I have understood its mechanism and how it works.
I'm trying to implement it using gensim framework.
I have transormed my training data into TaggedDocument.
But i have one question :
What is the role of this line model_dbow.build_vocab([x for x in tqdm(train_tagged.values)])
?
is it to create random vectors that represent text ?
Thank you for your help
The Doc2Vec
model needs to know several things about the training corpus before it is fully allocated & initialized.
First & foremost, the model needs to know the words present & their frequencies – a working vocabulary – so that it can determine the words that will remain after the min_count
floor is applied, and allocate/initialize word-vectors & internal model structures for the relevant words. The word-frequencies will also be used to influence the random sampling of negative-word-examples (for the default negative-sampling mode) and the downsampling of very-frequent words (per the sample
parameter).
Additionally, the model needs to know the rough size of the overall training set in order to gradually decrement the internal alpha
learning-rate over the course of each epoch, and give meaningful progress-estimates in logging output.

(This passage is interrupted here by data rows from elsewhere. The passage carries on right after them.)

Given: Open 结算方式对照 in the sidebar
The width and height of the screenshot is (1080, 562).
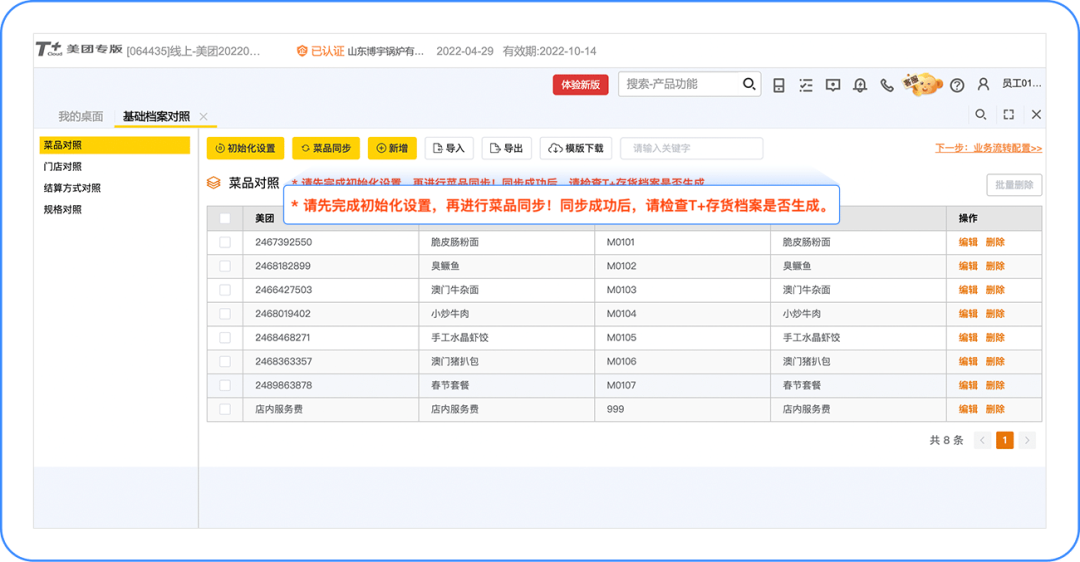Looking at the screenshot, I should tap(72, 188).
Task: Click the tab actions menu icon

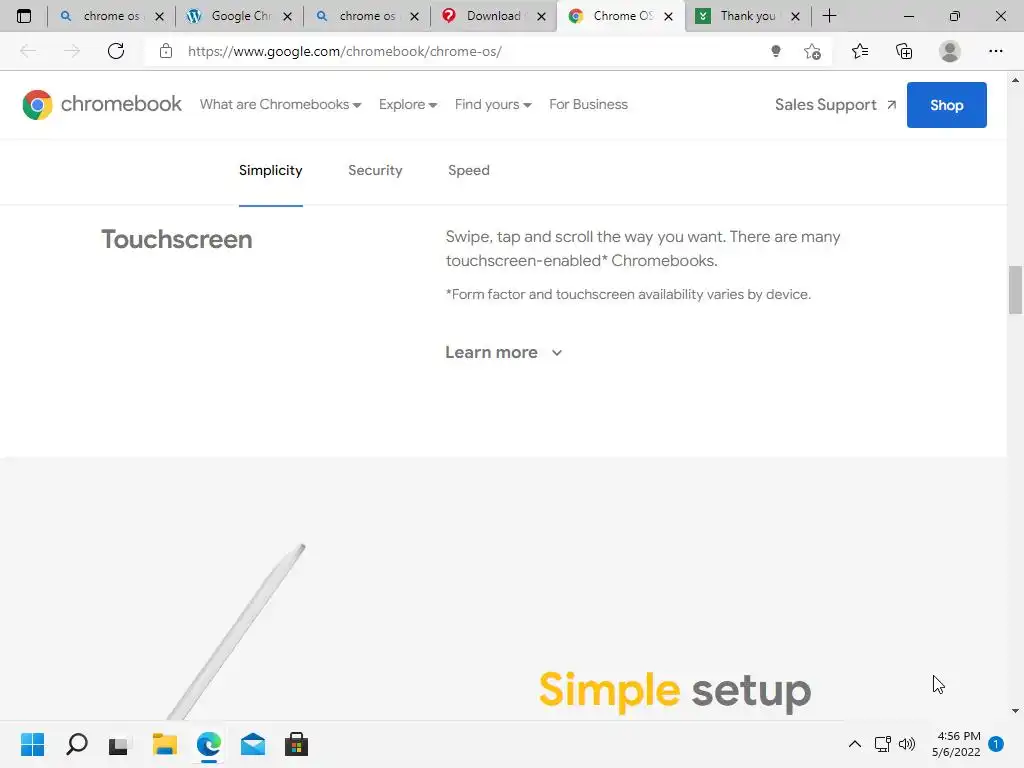Action: 24,16
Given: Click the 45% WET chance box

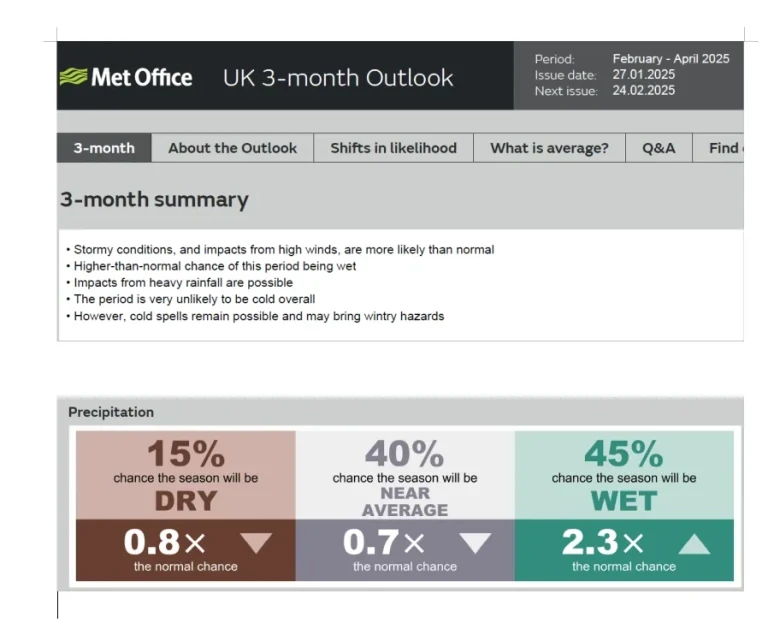Looking at the screenshot, I should coord(624,476).
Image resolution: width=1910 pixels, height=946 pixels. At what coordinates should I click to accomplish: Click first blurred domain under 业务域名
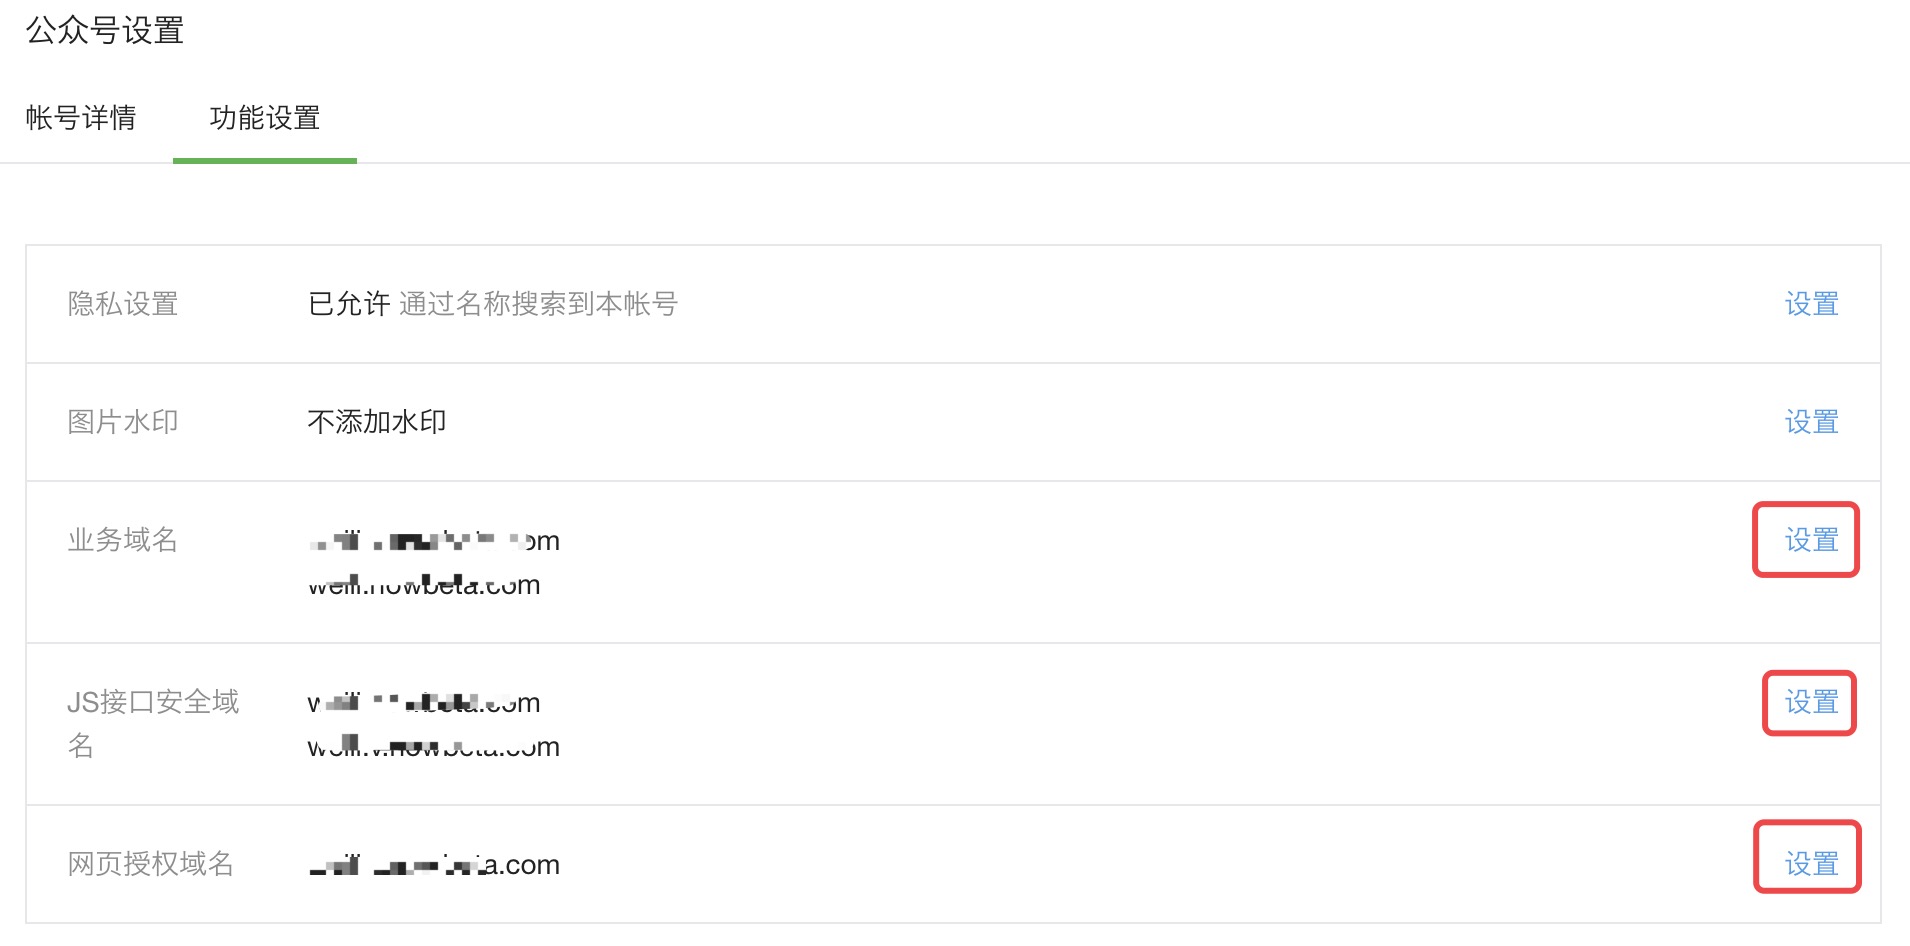coord(434,541)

At the end of build_vocab()
, all memory/objects needed for the model have been created. Per the needs of the underlying algorithm, all vectors will have been initialized to low-magnitude random vectors to ready the model for training. (It essentially won't use any more memory, internally, through training.)
Also, after build_vocab()
, the vocabulary is frozen: any words presented during training (or later inference) that aren't already in the model will be ignored.